GRACE: A Dynamic Coreset Selection Framework for Large Language Model Optimization
Summary: arXiv:2604.11810v1 Announce Type: cross
Abstract
Large Language Models (LLMs) have demonstrated remarkable capabilities in natural language understanding and generation. However, their immense number of parameters and complex transformer-based architectures result in significant resource demands and computational complexity during training, making it challenging to optimize them efficiently on large datasets.
To reduce training costs while preserving performance, researchers have investigated coreset selection techniques, which aim to identify small, representative subsets of the entire training dataset to accelerate LLM training. However, existing coreset selection methods fail to adapt to the dynamic nature of LLM training and often struggle with scalability for models of this size.
Introducing GRACE
To address these limitations, we propose a graph-guided adaptive and dynamic coreset selection framework for LLMs, namely GRACE. GRACE dynamically constructs and updates coresets by combining representation diversity with gradient-based importance metrics, ensuring both informativeness and efficiency.
Key Features of GRACE
- Dynamic Coreset Construction: GRACE constructs coresets that evolve in response to changing training conditions, maintaining optimal representation of the dataset.

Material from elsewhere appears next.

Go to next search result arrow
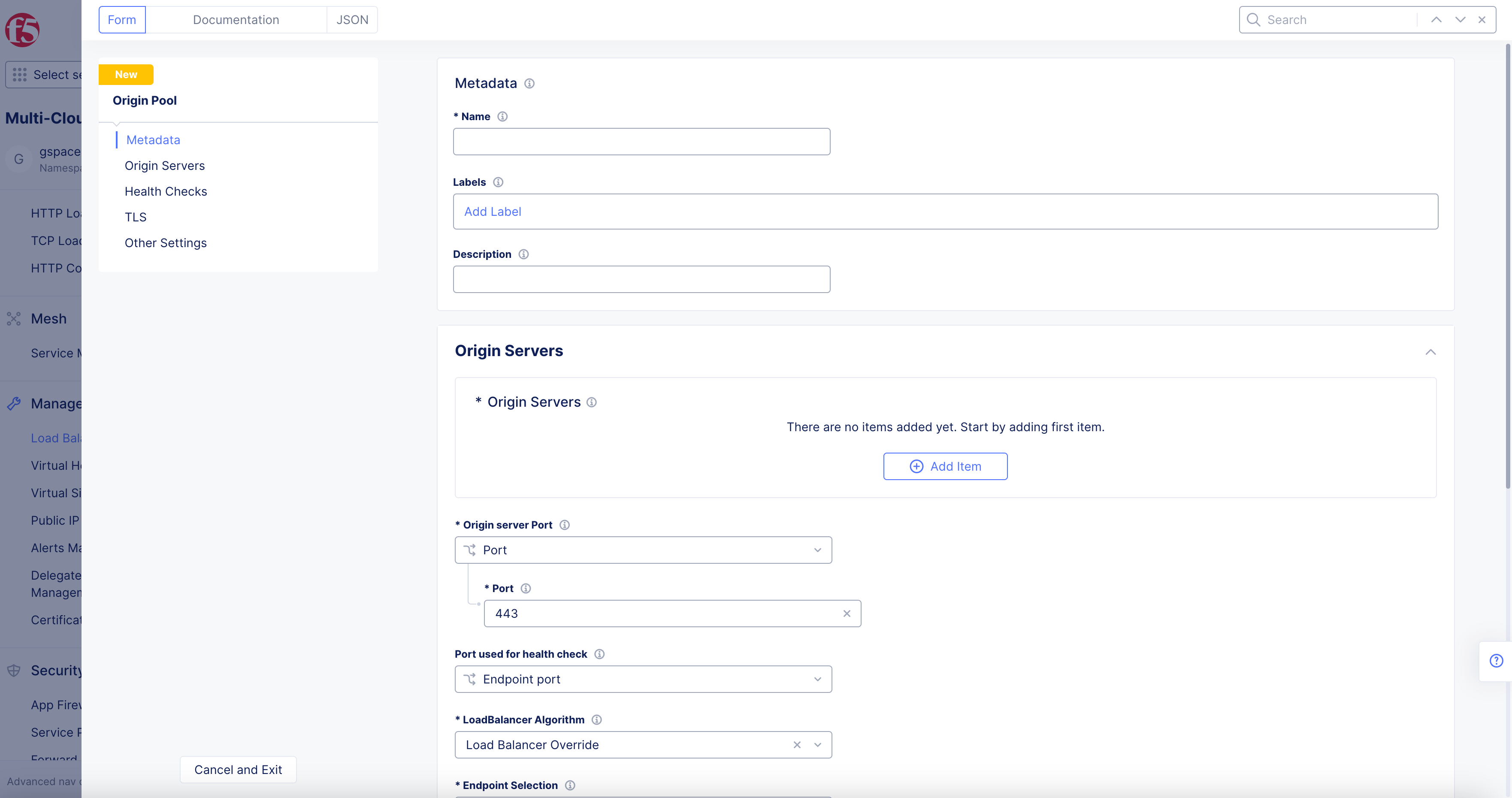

- Combination of Metrics: By leveraging representation diversity alongside gradient-based importance metrics, GRACE ensures that the selected coresets are both informative and efficient.
- $k$-NN Graph-Based Propagation: To mitigate the computational cost of frequent updates, GRACE employs a $k$-nearest neighbors graph-based mechanism, which helps in selectively updating scores and embeddings.
- Adaptation to Training Dynamics: The framework is capable of adapting to the evolving dynamics of training, allowing it to remain effective even for large-scale models.
Experimental Validation
Extensive experiments conducted across three benchmarks demonstrate that GRACE significantly improves training efficiency and downstream performance across diverse LLMs and tasks. The results indicate that GRACE not only reduces resource demands but also maintains or enhances the performance of the models trained with this framework.
Conclusion
The emergence of GRACE represents a significant advancement in the field of large language model optimization. By effectively addressing the challenges associated with traditional coreset selection methods, GRACE provides a robust solution for enhancing the efficiency of LLM training. Future research will focus on refining the framework and exploring its applications across various domains in natural language processing.